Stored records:
☆ ☆ ☆ ☆ ☆
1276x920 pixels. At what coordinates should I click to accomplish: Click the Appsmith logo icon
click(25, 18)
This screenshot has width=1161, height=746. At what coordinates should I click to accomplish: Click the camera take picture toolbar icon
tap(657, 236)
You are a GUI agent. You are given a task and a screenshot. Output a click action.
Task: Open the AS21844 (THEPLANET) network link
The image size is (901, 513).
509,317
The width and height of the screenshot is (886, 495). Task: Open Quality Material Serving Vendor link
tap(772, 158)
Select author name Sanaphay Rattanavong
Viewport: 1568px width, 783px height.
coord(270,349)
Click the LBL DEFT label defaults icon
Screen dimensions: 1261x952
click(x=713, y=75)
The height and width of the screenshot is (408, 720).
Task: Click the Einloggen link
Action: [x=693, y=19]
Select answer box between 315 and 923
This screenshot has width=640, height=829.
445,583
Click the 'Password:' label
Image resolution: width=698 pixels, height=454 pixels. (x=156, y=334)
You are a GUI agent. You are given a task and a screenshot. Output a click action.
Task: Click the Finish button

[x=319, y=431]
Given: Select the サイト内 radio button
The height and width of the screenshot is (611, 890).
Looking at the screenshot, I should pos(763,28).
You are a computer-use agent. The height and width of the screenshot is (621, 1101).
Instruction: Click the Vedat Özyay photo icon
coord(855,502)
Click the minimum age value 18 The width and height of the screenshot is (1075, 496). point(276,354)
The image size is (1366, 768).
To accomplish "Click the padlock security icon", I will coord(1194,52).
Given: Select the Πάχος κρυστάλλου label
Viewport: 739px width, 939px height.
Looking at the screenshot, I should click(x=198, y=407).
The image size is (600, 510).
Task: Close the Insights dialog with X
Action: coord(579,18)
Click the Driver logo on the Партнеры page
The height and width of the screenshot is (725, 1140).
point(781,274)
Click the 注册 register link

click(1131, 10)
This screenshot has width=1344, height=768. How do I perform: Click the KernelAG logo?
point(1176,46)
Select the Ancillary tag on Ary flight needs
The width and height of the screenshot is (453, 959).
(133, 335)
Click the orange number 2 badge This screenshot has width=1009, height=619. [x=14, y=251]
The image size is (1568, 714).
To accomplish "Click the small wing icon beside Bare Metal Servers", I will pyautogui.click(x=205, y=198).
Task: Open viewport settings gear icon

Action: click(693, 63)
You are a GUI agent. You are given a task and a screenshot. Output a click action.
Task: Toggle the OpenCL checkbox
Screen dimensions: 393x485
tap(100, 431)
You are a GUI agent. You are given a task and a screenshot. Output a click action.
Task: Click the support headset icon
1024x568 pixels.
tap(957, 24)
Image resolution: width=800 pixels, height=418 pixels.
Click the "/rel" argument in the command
☆ ☆ ☆ ☆ ☆
▶ **What this task involves**: Go through the data and copy every line that includes "will".

▶ **Exercise solution**:
To accomplish "Click the padlock security icon", I will coord(1194,52).
To accomplish "Click the small wing icon beside Bare Metal Servers", I will pyautogui.click(x=205, y=198).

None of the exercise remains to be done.